The global depository receipts (GDRs) of Reliance Industries Ltd (RIL) fell over 6 per cent in London trading following the oil-to-telecom major's June quarter results. The RIL GDRs are traded on London Stock Exchange. At 8.22 pm IST, the GDR were trading at $62.30, down 6.46 per cent, as per the exchange website. To be sure, shares of Reliance Industries saw selling in the domestic market earlier today. The stock settled at Rs 2,536.20 on BSE, down 2.57 per cent. RIL results came in post market hours.
Reliance Industries said its profit (attributable to the owners) for the quarter stood at Rs 16,011 crore compared with Rs 17,955 crore in the year-ago quarter, down 10.82 per cent YoY. The numbers were dragged by O2C segment print, which was weak due to a sharp fall in fuel cracks from exceptionally high levels in Q1FY23. The profit growth figure for Q1 was in line with analyst estimates of 8-17 per cent drop.
Mukesh Ambani-led company said its consolidated revenue from operations declined 5.31 per cent YoY to Rs 2,10,831 crore from Rs 2,22,664 crore in the same quarter last year. Analysts were expecting a 2-8 per cent YoY drop in sales for the Mumbai-headquartered company.

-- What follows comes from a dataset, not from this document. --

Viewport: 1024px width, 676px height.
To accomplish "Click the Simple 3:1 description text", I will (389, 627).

Ebitda for the quarter rose 5.1 per cent YoY to Rs 41,982 crore ($ 5.1 billion). Ebitda growth, RIL said, was led by consumer and upstream businesses, which offset decline in O2C earnings. O2C earnings were lower due to a sharp fall in fuel cracks from exceptionally high levels in Q1FY23.
"Higher subscriber base and customer engagement led revenue and profitability growth for Digital Services. Retail earnings reflect expanded footprint and improved profitability with operating leverage. Higher production and realisations contributed to growth in Oil & Gas Ebitda," RIL said.

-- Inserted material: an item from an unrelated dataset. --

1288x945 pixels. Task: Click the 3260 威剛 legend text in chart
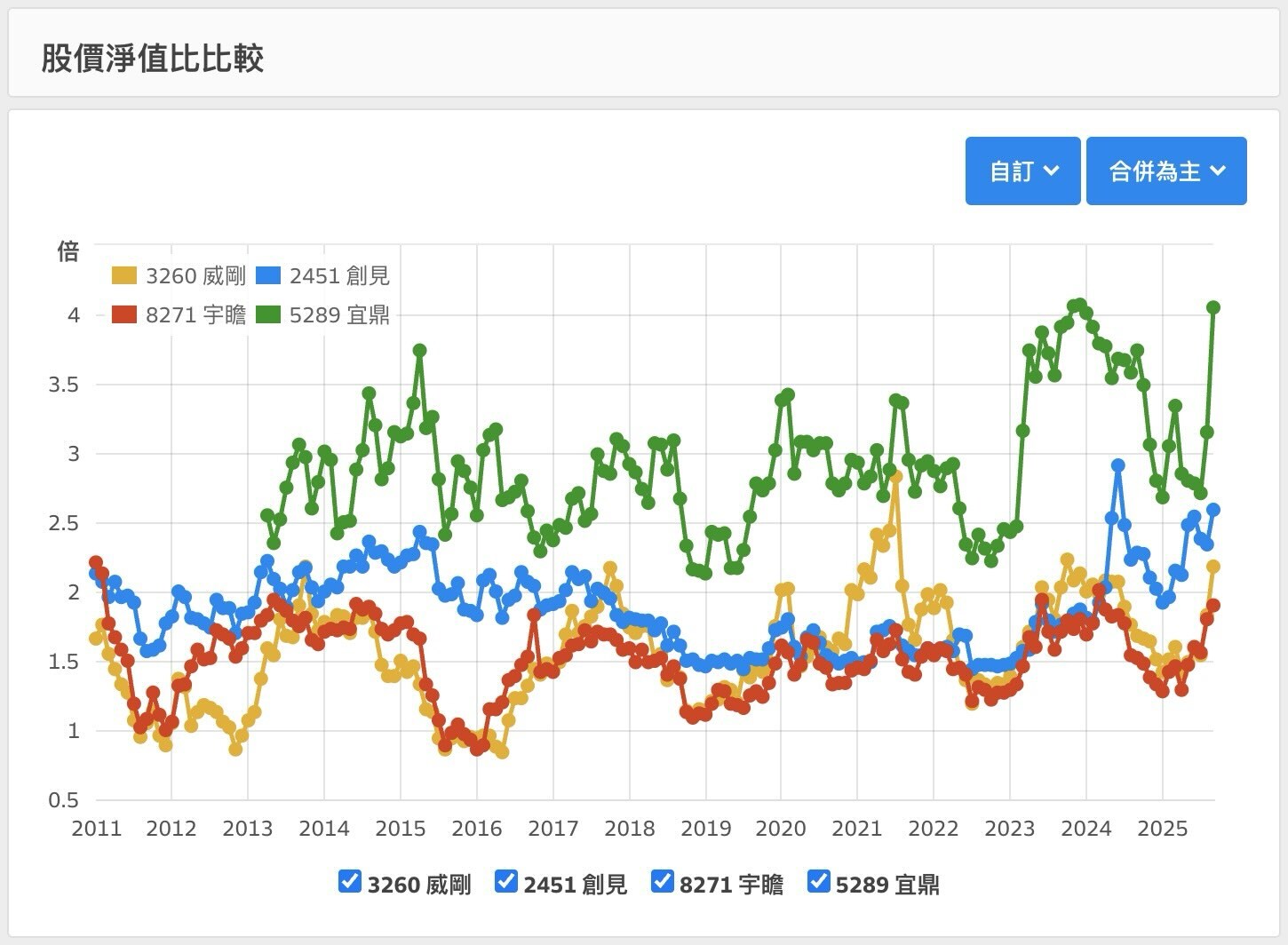pos(195,276)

RIL said its depreciation for the quarter jumped 31.7 per cent YoY to Rs 11,775 crore ($ 1.4 billion) due to expanded asset
base across all the businesses and higher network utilization in Digital Services business. Finance costs was up 46 per cent YoY at Rs 5,837 crore ($ 711 million), primarily due to higher interest rates and loan balances.